Single-model uncertainty quantification in neural network potentials does not consistently outperform model ensembles

Aik Rui Tan,Shingo Urata,Samuel Goldman,Johannes C.B. Dietschreit,Rafael Gómez-Bombarelli
DOI: https://doi.org/10.1038/s41524-023-01180-8
2023-05-03
Abstract:Neural networks (NNs) often assign high confidence to their predictions, even for points far out-of-distribution, making uncertainty quantification (UQ) a challenge. When they are employed to model interatomic potentials in materials systems, this problem leads to unphysical structures that disrupt simulations, or to biased statistics and dynamics that do not reflect the true physics. Differentiable UQ techniques can find new informative data and drive active learning loops for robust potentials. However, a variety of UQ techniques, including newly developed ones, exist for atomistic simulations and there are no clear guidelines for which are most effective or suitable for a given case. In this work, we examine multiple UQ schemes for improving the robustness of NN interatomic potentials (NNIPs) through active learning. In particular, we compare incumbent ensemble-based methods against strategies that use single, deterministic NNs: mean-variance estimation, deep evidential regression, and Gaussian mixture models. We explore three datasets ranging from in-domain interpolative learning to more extrapolative out-of-domain generalization challenges: rMD17, ammonia inversion, and bulk silica glass. Performance is measured across multiple metrics relating model error to uncertainty. Our experiments show that none of the methods consistently outperformed each other across the various metrics. Ensembling remained better at generalization and for NNIP robustness; MVE only proved effective for in-domain interpolation, while GMM was better out-of-domain; and evidential regression, despite its promise, was not the preferable alternative in any of the cases. More broadly, cost-effective, single deterministic models cannot yet consistently match or outperform ensembling for uncertainty quantification in NNIPs.
Machine Learning,Chemical Physics
What problem does this paper attempt to address?

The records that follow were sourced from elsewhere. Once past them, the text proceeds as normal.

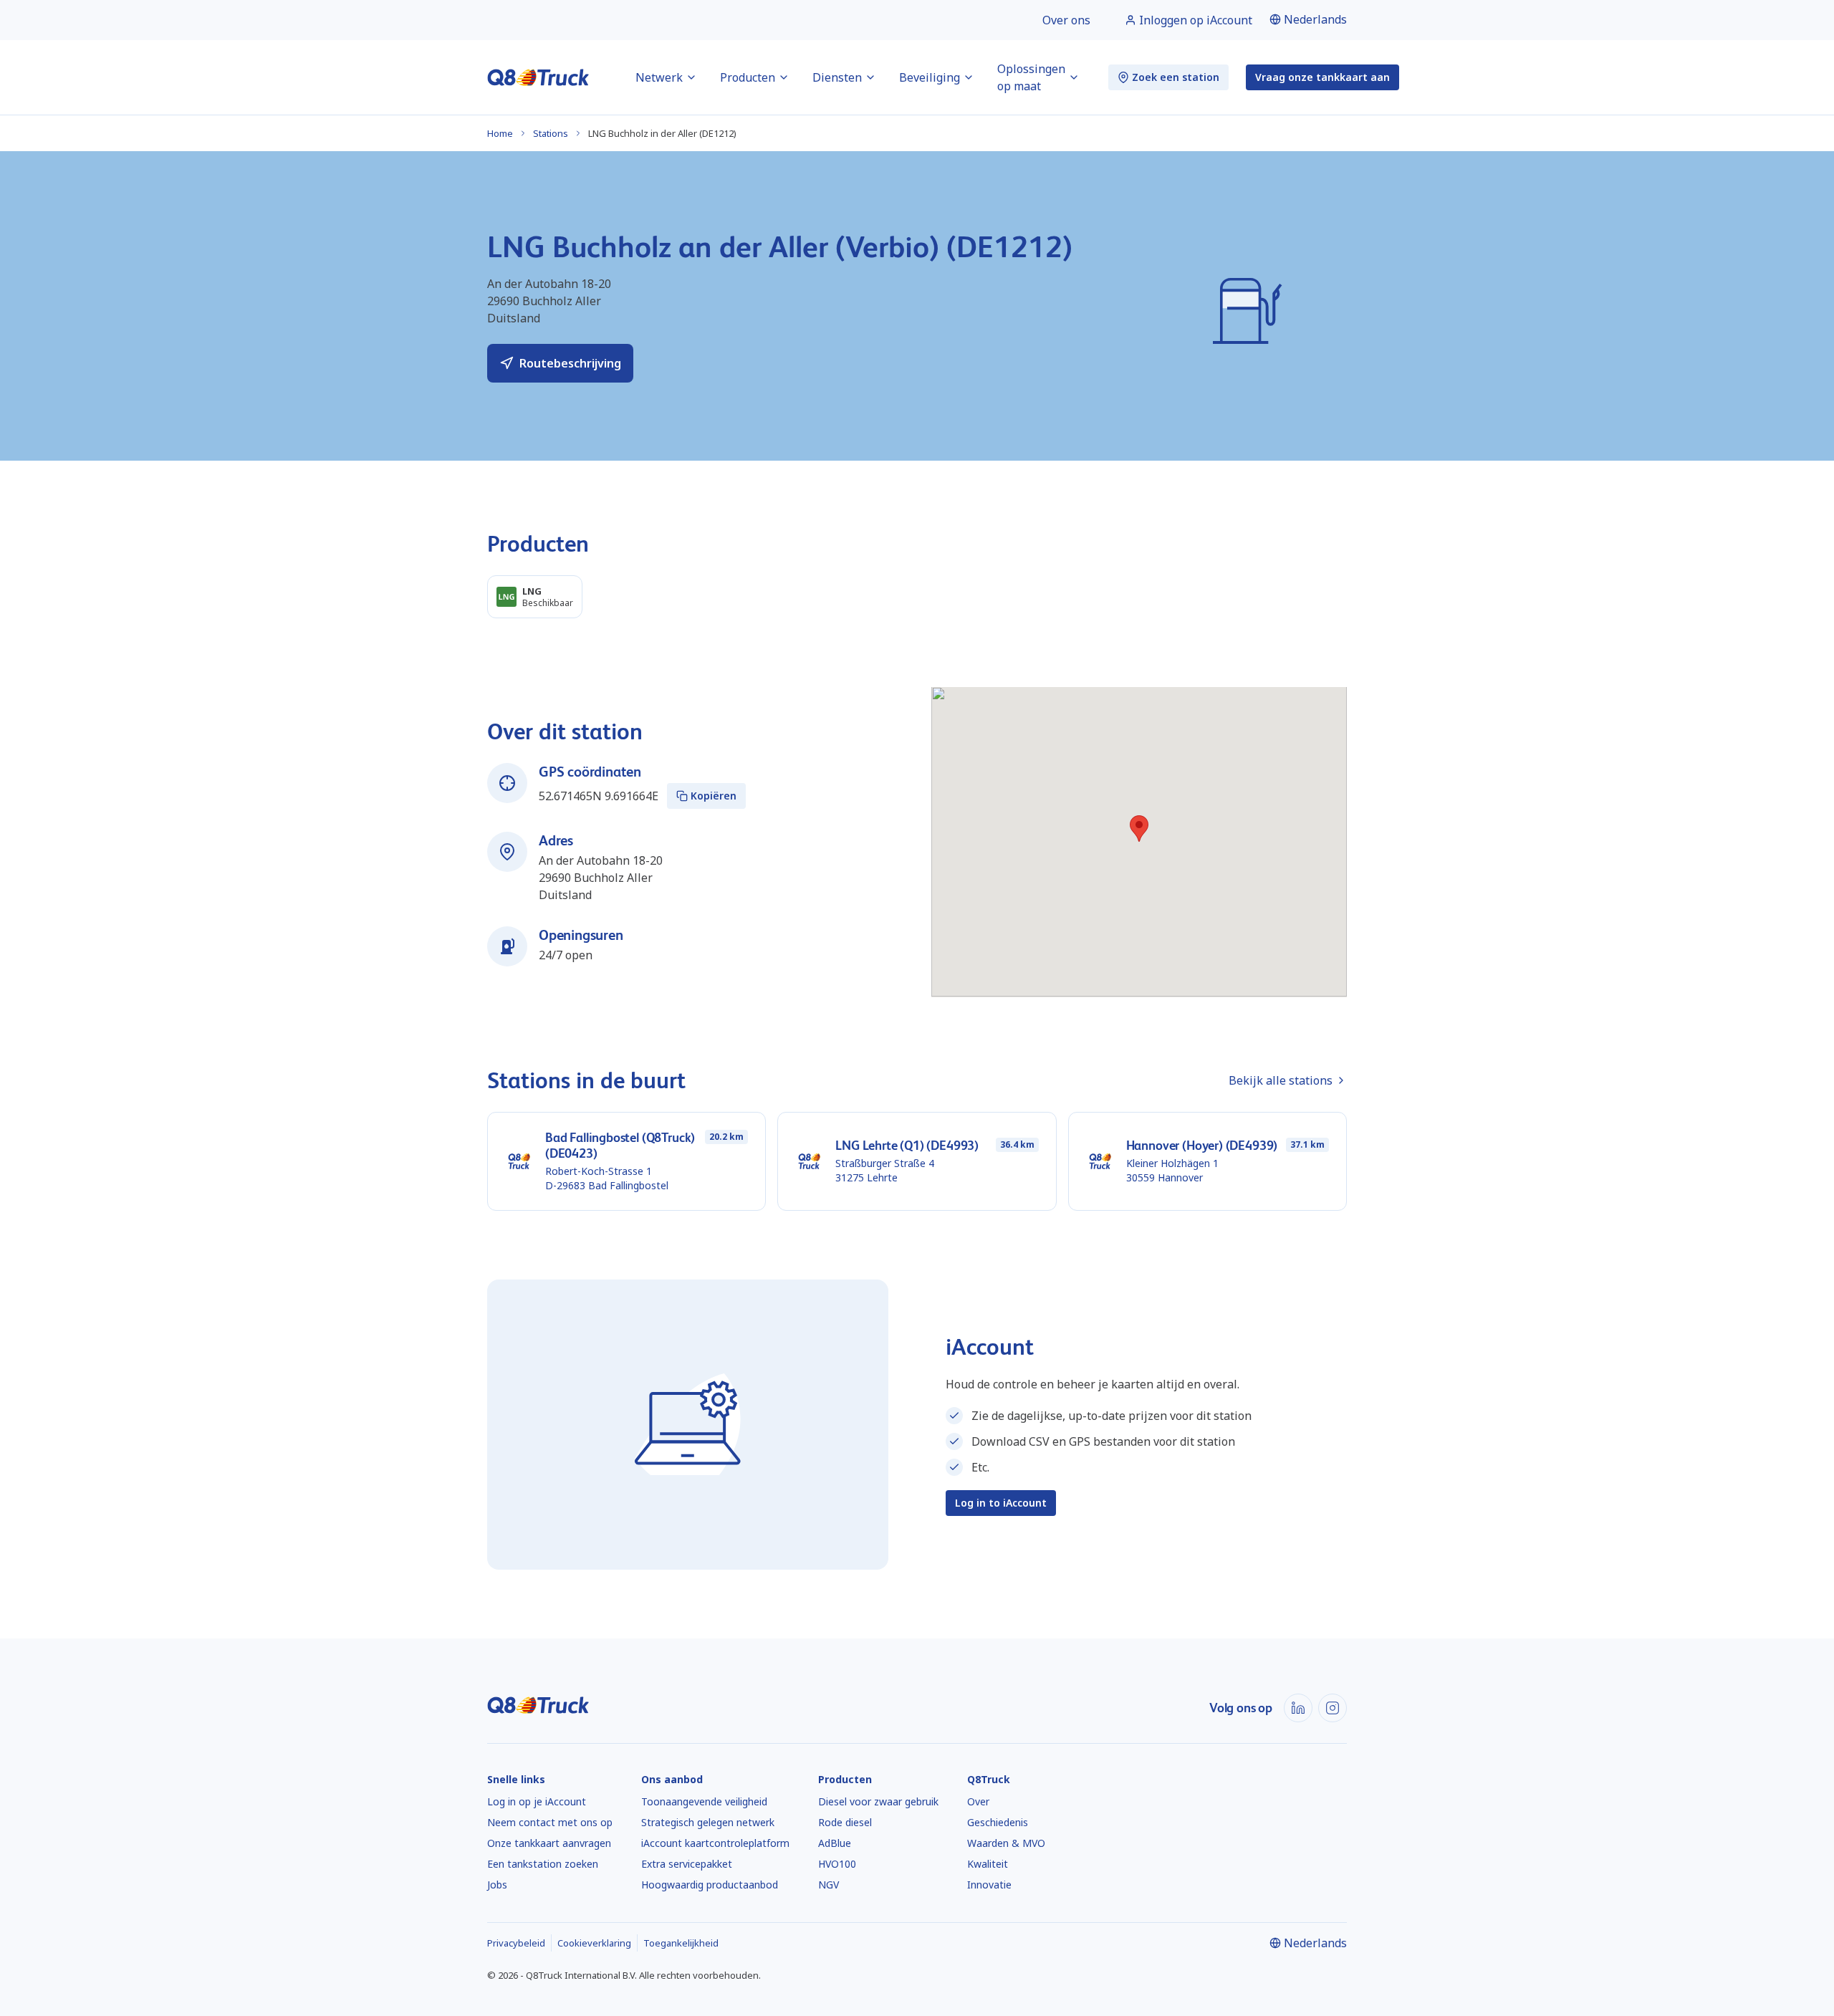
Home (500, 133)
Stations (550, 133)
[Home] (538, 77)
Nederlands (1315, 19)
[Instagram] (1332, 1708)
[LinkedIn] (1298, 1708)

The paper primarily discusses the issue of Uncertainty Quantification (UQ) in material system simulations using Neural Network Interatomic Potentials (NNIPs). Specifically, the paper compares various UQ methods, including ensemble-based approaches, Mean-Variance Estimation (MVE), Deep Evidential Regression, and Gaussian Mixture Models (GMM), to assess their performance in improving the robustness of NNIPs through Active Learning. The paper notes that neural networks often exhibit high confidence in their predictions, even for out-of-distribution data points, making UQ a challenge. When neural networks are used to simulate interatomic potentials in material systems, this issue can lead to the generation of non-physical structures, disrupt the simulation process, or cause statistical and dynamical deviations that do not reflect true physical phenomena. Differentiable UQ techniques can identify new informative data and drive active learning cycles to build more robust potential models. However, despite the availability of various UQ techniques, there is no clear guidance on which technique is most effective or best suited for specific situations in atomic-scale simulations. To delve deeper, the paper compares traditional ensemble-based methods with single deterministic neural network strategies such as MVE, Deep Evidential Regression, and GMM. Experiments cover three datasets ranging from domain-interpolation learning to more challenging domain-generalization problems: rMD17, ammonia inversion, and bulk silica glass. By measuring the relationship between model error and uncertainty through multiple metrics, the results show that no single method consistently outperforms others across all metrics. Ensemble methods still perform best in terms of generalization ability and NNIP robustness; MVE is only proven effective in domain-interpolation; GMM performs better in domain-generalization; and although Deep Evidential Regression has potential, it is not the preferred alternative in any case. More broadly, cost-effective single deterministic models currently cannot consistently match or surpass ensemble methods in UQ effectiveness within NNIPs. In summary, the paper aims to address the challenge of UQ in atomic-scale simulations with NNIPs. By comparing the effectiveness of different methods, it provides a basis for selecting the most suitable UQ strategy to enhance the reliability and applicability of NNIPs.